Although Antarctica doesn’t have polar bears it does have one serious predator – the Leopard seal (the females can weigh as much as an adult male polar bear and are 3-4 metres long).
These seals have a somewhat reptilian look because of the shape of their heads and the fact that their eyes are on the side of their heads rather than the front, like other seals.
Leopard seals are an opportunistic, ambush predator inhabiting the pack ice surrounding Antarctica and living solitary lives. Their diet consists of young seals, penguins, and even krill (abundant prawn-like creatures).
When they catch a penguin they smash it back and forth against the sea until the skin comes off and then eat it, so a floating penguin skin is a sign of a Leopard seal’s previous meal.

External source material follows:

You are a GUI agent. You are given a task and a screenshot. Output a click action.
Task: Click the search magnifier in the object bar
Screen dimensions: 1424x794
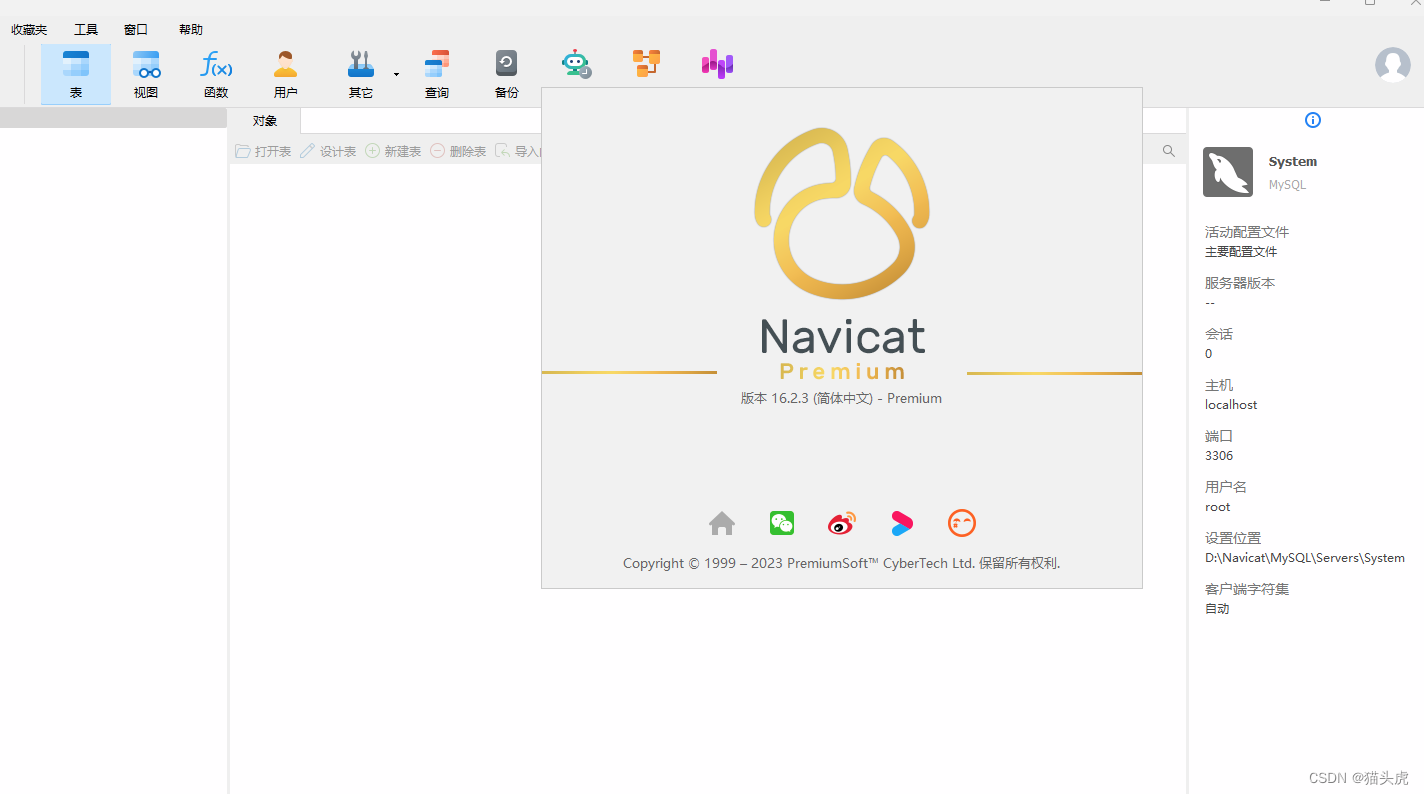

They can sometimes be found far north of Antarctica and they will eat just about anything. The Australian Antarctic Division reported that ‘One leopard seal, captured near Sydney, had eaten a fully grown platypus’.
They also have huge mouths and have been known to kill humans, though rarely. The only recorded death by a Leopard seal was at the British Antarctic Survey Rothera base in 2003. Marine biologist Kirsty Brown was attacked and killed while snorkelling.
A rescue boat team hit the seal with a shovel and it released her body but she had already drowned. Her body was recovered but resuscitation proved unsuccessful. Kirsty was only 28. Tragic.
Her parents set up a charity in her memory that funded a short-term project into the behaviour of leopard seals and a longer term geology project.
Having said that, Leopard seals don’t generally attack humans but when they do the human is often standing at the edge of the ice floe and the seals appear to mistake them for a penguin. So the lesson is – don’t stand near the edge of the ice floe!!!.
They are very curious and have been known to come up to divers but they will generally leave you alone. And the name ‘Leopard’? It comes from the markings on their undersides.